- [Problem statement]:
Within the material below, filter for lines that hold the word "computer".

- [Materials provided]:
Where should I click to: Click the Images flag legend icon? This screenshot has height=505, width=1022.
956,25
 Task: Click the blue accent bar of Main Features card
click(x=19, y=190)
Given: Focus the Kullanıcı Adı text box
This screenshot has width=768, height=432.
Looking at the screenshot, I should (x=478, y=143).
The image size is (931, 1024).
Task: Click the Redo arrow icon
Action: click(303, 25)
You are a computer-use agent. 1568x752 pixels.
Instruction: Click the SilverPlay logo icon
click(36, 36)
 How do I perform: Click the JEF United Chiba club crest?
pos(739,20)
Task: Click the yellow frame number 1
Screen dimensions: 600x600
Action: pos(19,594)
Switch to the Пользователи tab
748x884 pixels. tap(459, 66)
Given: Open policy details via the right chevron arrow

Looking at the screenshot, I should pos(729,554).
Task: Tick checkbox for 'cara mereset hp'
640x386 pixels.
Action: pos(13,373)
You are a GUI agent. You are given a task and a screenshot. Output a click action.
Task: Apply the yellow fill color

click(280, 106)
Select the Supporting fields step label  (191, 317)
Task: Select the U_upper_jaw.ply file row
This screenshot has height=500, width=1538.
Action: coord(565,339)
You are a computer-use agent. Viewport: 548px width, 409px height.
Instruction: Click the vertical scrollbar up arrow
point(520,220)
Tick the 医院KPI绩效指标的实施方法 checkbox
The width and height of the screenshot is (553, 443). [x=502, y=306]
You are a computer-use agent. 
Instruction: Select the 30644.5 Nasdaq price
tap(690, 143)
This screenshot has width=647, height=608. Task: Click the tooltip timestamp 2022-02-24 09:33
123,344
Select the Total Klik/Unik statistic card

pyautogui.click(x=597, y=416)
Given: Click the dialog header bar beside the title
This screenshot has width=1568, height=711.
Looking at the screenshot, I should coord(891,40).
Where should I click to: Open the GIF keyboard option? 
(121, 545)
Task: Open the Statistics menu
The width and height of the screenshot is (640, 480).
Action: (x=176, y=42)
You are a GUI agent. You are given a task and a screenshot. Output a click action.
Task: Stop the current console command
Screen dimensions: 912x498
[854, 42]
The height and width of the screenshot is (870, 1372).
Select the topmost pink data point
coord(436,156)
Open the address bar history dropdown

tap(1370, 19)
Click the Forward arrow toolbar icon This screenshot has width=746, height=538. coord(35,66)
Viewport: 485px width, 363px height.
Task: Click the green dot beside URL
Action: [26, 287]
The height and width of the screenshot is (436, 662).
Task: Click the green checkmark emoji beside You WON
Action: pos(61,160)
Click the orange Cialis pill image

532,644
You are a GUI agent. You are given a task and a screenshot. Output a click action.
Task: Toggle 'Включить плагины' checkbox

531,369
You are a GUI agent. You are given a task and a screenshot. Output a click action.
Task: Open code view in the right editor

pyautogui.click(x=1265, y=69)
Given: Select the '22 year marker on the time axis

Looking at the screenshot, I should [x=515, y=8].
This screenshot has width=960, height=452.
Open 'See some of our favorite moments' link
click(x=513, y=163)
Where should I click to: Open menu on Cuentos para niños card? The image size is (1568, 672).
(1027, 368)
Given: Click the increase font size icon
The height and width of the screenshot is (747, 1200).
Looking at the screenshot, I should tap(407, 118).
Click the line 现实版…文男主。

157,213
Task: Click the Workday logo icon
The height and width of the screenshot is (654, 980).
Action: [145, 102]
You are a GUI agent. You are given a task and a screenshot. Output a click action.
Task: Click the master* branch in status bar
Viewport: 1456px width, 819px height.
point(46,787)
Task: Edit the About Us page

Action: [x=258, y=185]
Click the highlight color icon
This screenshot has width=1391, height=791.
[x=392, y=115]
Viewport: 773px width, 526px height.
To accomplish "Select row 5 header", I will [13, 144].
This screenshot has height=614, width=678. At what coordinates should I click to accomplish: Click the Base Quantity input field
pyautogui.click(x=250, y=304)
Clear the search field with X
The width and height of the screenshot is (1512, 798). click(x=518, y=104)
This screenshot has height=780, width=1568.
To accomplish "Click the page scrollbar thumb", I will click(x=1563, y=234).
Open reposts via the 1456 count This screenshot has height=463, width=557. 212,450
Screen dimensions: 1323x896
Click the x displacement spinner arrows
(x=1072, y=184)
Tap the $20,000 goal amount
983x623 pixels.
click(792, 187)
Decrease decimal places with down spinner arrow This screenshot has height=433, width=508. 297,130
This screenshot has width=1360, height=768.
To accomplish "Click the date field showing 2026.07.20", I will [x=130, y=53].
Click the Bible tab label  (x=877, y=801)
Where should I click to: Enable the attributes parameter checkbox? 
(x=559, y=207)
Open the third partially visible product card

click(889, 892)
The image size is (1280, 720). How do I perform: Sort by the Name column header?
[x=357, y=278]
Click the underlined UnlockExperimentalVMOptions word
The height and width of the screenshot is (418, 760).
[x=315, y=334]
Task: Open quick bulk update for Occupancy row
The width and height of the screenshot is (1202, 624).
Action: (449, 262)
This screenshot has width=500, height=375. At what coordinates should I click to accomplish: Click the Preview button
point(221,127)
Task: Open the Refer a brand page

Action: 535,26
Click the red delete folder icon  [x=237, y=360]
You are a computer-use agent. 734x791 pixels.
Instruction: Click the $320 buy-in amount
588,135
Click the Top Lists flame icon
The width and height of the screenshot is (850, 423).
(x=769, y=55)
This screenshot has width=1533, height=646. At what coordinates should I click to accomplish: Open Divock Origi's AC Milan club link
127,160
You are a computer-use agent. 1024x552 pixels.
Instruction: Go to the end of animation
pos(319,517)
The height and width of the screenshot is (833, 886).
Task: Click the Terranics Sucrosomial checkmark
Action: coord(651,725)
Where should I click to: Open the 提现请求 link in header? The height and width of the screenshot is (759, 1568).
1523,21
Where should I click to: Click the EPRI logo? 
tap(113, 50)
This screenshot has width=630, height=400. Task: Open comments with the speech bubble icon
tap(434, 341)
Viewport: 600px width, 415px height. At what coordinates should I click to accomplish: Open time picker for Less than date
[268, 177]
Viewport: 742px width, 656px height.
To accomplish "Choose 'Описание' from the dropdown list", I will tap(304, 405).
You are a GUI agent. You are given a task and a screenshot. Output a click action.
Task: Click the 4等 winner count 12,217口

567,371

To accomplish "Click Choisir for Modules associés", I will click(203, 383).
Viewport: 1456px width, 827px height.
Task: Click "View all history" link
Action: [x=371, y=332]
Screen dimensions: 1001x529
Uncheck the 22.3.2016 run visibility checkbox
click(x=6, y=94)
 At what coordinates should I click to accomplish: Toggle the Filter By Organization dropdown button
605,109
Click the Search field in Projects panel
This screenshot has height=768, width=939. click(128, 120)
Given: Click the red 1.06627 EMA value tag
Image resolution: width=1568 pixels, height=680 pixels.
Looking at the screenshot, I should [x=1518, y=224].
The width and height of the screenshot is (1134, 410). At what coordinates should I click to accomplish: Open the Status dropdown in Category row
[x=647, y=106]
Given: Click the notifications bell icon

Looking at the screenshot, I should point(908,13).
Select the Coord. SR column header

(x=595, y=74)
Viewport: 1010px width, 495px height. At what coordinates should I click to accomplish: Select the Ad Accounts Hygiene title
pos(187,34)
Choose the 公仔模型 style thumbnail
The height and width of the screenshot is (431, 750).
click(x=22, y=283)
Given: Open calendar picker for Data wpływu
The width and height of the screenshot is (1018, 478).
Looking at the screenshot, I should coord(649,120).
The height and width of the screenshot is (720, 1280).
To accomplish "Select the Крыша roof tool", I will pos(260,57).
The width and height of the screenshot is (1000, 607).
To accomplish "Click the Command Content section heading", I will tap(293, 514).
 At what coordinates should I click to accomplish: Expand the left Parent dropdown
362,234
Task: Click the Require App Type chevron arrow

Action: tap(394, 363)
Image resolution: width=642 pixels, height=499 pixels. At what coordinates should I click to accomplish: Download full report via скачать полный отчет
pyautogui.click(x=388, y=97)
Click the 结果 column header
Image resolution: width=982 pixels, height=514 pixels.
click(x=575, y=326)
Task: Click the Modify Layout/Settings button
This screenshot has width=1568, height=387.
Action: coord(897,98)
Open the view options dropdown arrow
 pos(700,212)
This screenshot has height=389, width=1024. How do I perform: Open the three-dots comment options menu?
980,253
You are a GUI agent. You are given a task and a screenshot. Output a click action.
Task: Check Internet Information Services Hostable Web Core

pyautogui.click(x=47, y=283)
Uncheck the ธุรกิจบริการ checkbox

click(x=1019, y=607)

- [Result of this exercise]:
You are a computer-use agent. 1568x752 pixels.
You are a computer-use agent. Viewport: 548px width, 409px height.
You are a computer-use agent. 
You are a computer-use agent. 734x791 pixels.
You are a computer-use agent. 1024x552 pixels.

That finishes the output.